Second, specificity of word choice buys me a lot of room. You always hear that one specific word can replace a dozen vague ones, but until you are fighting for space you don’t realize exactly how much that gets you.
Third. SMS sucks for formatting dialogue.
Here is the first installment, sent in three texts, for those of you who are curious. You can also follow along on twitter, BUT twitter only allows 140 characters, so you have to click through to see the remaining 20. Deeply annoying, but what’s a girl to do?
Virginia leaned across the white tablecloth. “When I said the ninjas were no match for us, I meant it. Lou will have the White Phoenix Feather by dessert.”
She polished her fish knife. “Quit gaping and finish your soup.”

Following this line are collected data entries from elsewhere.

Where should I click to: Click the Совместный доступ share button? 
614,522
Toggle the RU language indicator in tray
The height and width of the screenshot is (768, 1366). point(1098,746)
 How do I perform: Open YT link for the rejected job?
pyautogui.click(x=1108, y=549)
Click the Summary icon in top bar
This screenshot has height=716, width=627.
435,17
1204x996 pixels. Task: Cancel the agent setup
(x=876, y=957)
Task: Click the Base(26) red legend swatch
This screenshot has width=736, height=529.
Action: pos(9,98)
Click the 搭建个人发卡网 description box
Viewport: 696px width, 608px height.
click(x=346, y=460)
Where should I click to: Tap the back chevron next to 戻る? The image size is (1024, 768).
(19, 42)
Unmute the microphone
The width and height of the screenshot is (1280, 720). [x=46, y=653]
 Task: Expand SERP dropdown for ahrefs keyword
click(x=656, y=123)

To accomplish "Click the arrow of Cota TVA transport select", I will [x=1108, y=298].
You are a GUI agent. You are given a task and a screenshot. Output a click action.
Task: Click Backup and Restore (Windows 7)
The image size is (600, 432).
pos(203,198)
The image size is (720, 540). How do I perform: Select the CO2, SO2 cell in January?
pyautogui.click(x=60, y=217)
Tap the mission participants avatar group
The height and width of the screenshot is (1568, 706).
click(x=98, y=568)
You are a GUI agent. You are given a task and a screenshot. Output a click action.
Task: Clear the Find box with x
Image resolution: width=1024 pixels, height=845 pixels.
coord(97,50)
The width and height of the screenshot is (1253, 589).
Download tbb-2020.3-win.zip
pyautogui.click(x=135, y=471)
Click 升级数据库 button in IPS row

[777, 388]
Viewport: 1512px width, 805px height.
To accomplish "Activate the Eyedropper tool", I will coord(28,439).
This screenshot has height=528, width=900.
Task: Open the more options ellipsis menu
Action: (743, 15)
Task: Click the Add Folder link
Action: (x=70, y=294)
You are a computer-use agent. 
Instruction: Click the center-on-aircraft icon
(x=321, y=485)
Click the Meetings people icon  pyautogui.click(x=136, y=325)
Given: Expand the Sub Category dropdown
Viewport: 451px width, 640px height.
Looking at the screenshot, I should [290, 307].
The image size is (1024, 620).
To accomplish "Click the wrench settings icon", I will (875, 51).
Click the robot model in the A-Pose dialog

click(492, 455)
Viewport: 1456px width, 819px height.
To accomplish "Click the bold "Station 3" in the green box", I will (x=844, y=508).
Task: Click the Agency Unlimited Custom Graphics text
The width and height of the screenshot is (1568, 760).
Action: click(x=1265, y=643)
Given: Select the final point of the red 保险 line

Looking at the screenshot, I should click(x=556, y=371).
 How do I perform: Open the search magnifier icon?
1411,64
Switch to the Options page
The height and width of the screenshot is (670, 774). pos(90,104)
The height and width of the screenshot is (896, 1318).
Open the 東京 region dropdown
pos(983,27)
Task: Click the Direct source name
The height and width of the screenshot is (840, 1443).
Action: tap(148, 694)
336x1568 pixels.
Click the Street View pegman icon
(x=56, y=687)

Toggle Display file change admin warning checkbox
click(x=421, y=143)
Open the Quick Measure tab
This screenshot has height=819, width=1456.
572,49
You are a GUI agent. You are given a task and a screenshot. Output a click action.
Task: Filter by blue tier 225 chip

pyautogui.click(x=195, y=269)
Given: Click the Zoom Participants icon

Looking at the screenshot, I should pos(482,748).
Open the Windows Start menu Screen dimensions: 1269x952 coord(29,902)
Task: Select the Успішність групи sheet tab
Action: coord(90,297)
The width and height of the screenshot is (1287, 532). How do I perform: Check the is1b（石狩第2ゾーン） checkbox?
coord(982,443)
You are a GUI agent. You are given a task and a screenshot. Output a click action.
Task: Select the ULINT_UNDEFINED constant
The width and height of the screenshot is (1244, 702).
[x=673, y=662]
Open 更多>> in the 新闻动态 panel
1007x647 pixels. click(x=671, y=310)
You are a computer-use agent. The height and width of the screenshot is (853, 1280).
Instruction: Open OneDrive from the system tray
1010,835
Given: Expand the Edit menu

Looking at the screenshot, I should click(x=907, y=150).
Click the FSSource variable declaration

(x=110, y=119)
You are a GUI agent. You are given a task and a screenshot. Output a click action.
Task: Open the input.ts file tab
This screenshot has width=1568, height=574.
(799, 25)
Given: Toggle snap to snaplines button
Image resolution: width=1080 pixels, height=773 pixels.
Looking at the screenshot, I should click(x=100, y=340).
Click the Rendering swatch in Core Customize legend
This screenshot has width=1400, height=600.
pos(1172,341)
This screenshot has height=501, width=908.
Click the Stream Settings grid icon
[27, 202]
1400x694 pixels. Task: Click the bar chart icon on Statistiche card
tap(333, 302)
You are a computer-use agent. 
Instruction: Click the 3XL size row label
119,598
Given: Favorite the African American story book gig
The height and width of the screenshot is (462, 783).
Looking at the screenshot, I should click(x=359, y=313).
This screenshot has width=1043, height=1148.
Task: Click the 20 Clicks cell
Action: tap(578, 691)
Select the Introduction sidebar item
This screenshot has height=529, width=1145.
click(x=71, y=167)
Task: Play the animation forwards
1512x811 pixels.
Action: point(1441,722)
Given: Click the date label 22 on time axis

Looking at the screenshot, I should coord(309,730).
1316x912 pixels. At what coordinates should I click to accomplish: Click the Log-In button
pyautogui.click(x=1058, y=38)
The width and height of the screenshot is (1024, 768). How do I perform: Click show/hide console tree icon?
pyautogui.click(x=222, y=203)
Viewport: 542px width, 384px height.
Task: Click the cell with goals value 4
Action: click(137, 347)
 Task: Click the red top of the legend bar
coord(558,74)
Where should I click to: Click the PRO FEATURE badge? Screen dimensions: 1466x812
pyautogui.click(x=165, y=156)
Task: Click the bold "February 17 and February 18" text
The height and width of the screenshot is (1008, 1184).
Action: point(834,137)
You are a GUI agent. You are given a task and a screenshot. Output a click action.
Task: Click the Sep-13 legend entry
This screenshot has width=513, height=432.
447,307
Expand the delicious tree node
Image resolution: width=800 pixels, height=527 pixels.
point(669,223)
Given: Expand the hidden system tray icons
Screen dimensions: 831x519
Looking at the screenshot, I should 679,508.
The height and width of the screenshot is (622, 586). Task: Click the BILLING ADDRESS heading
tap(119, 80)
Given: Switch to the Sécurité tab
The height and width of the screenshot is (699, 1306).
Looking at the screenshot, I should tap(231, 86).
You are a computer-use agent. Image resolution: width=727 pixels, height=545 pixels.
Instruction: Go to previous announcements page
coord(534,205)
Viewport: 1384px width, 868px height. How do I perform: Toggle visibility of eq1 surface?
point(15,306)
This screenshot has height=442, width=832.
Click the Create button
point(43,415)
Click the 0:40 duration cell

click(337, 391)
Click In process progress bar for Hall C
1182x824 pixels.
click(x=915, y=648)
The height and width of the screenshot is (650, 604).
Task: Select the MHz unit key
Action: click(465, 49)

Parker stirred his habanero spinach bisque. “I don’t doubt your skills.”
“With our fees, we’d better be good.” A dark shape scuttled past the wall of tinted glass. “Crap,” she said. “More ninjas. Give me your soup.”
Rob, by the way, finds the whole experiment offensive because of its inefficiency. I can tell you now that I am unlikely to do this again, but I am interested in how function influences form. This will become quite telegraphic, I suspect.